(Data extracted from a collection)
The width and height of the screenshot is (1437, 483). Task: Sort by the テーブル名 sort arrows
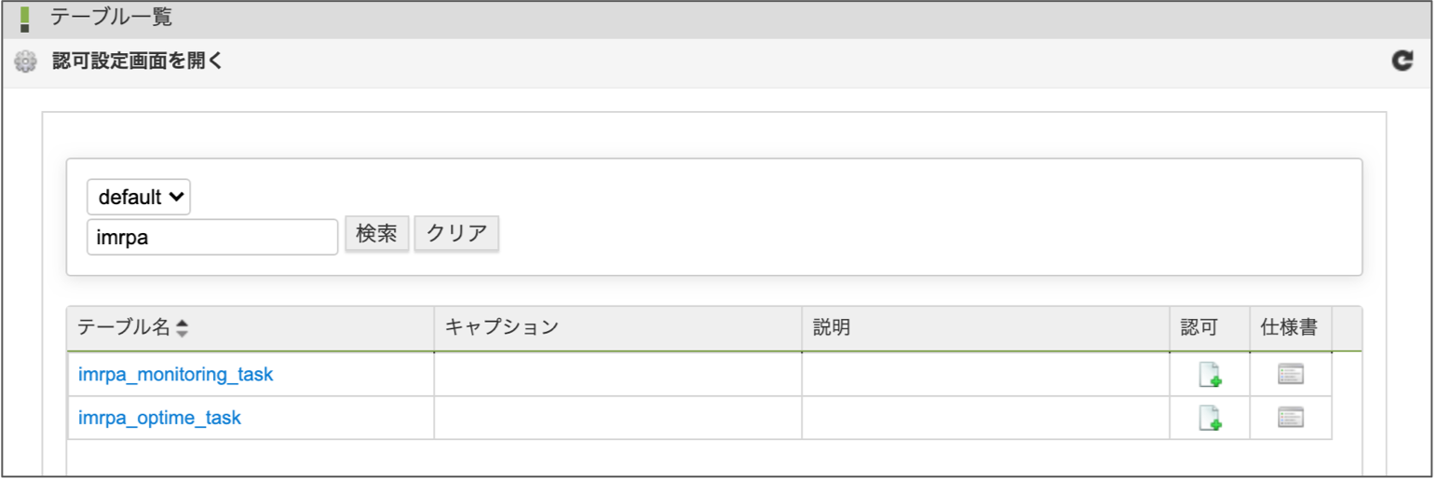[182, 328]
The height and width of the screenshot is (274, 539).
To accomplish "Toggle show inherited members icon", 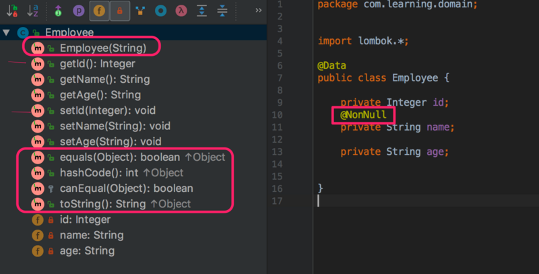I will (x=58, y=11).
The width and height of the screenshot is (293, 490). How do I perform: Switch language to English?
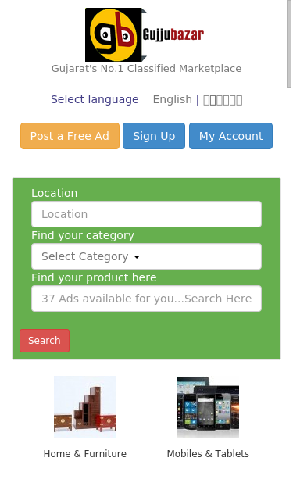[173, 99]
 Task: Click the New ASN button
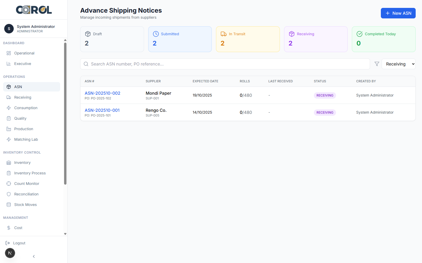pyautogui.click(x=398, y=13)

(TRY IT)
Reproduce verbatim every line starting at the line that holds "The width and height of the screenshot is (293, 490)." and ending with the final line of the data; omit the pictures.

(YOUR SOLUTION)
The width and height of the screenshot is (293, 490). How do I perform: Switch language to English?
[173, 99]
 Task: Click the New ASN button
pyautogui.click(x=398, y=13)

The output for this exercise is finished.